Bitterste Bilanz seit Rückkehr in die Liga

Real Mallorca bleibt nur noch der Kampf um den Klassenerhalt / Kader sichtlich überfordert

Die erste Hälfte der Saison ist gespielt, die Klubs der Primera Division ziehen Bilanz. Für Real Mallorca fällt die ziemlich bitter aus. Die Elf steht zum ersten Mal seit dem Wiederaufstieg vor viereinhalb Jahren auf einem Abstiegsplatz und ist mit Champions League, Uefa Pokal und spanischem Pokal aus drei weiteren Wettbewerben vorzeitig ausgeschieden.

Schlimmer noch: Die zuletzt gezeigten Leistungen der Elf lassen kaum auf Besserung hoffen. Längst redet niemand mehr vom Erreichen eines internationalen Wettbewerbs, der Klassenerhalt ist oberstes Saisonziel. Das wird wohl der aktuelle Kader erreichen müssen, Geld für Verstärkungen gibt es nicht. Statt dessen stehen schwierige Verhandlungen über die Fernsehgelder für die kommende Saison ins Haus. Der Rechte-Vermarkter Audiovisual-Sport hat angekündigt, die bisher gezahlten 24 Millonen Euro pro Saison nicht aufzustocken.

Wenigstens ein Sündenbock für die sportliche Misere ist schon ausgemacht: Der deutsche Trainer Bernd Krauss soll es sein, der leichtfertig das sportliche Erbe seines erfolgreichen Vorgängers Luis Aragonés verspielt hat.

Dabei hatte der Dortmunder früh gewarnt: Der Tanz auf vielen Hochzeiten werde den dünn besetzten Kader über Gebühr strapazieren. Am Ende standen immerhin zwei Siege in der Vorrunde der Champions-League (gegen Arsenal und auf Schalke), aber ein miserabler Start in der Liga. Nur ein Sieg und zwei Remis aus acht Spielen, nach dem deprimierenden 0:4 gegen Schalke in der Champions League blieb Präsident Alemany keine andere Chance, als den Coach zu entlassen.

Unter der Regie von Sergio Kresic wurde wenig besser: Dem Aus in der europäischen Meisterliga folgte eine Pleite im Uefa-Pokal gegen die namenlosen Tschechen von Slovan Liberec und das Scheitern im Pokal gegen den Zweitligisten Cordoba. Und in der Meisterschaft holte Real mit dem Kroaten vier Siege aus elf Spielen und 15 von 33 Punkten.

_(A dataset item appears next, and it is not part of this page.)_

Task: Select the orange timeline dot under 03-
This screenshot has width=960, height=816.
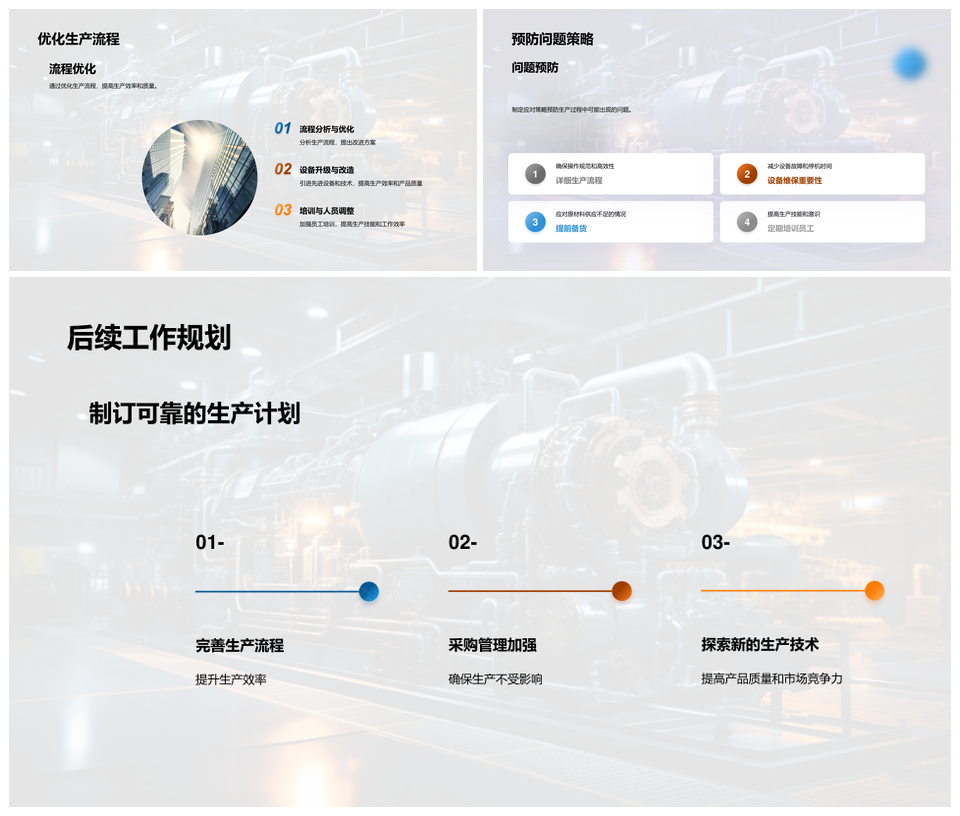Action: (x=874, y=591)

Quintessenz: Der Beanspruchung durch den internationalen Wettbewerb wäre dieser Kader nur unter optimalen Voraussetzungen gewachsen. Doch die waren nicht gegeben: Mit Ariel Ibagaza und Vicente Engonga fehlten wichtige Leistungsträger, ein erfahrener Spieler wie Finidi George musste zu Saisonbeginn verkauft werden. Bei Neuzugängen fehlte die glückliche Hand: Fatih Akyel bekam kaum eine Chance, auch Christian Diaz kann dem 37-Jährigen Miquel Soler keine Konkurrenz machen.

Und die nächsten Wochen werden nicht leicht: Denn Samuel Eto'o kickt beim Afrika-Cup für Kamerun. „Die Afrikaner müssen sich nach dem internationalen Kalender richten”, fordert Real-Präsident Alemany entrüstet. Aber in dieser Saison bringt das nichts mehr.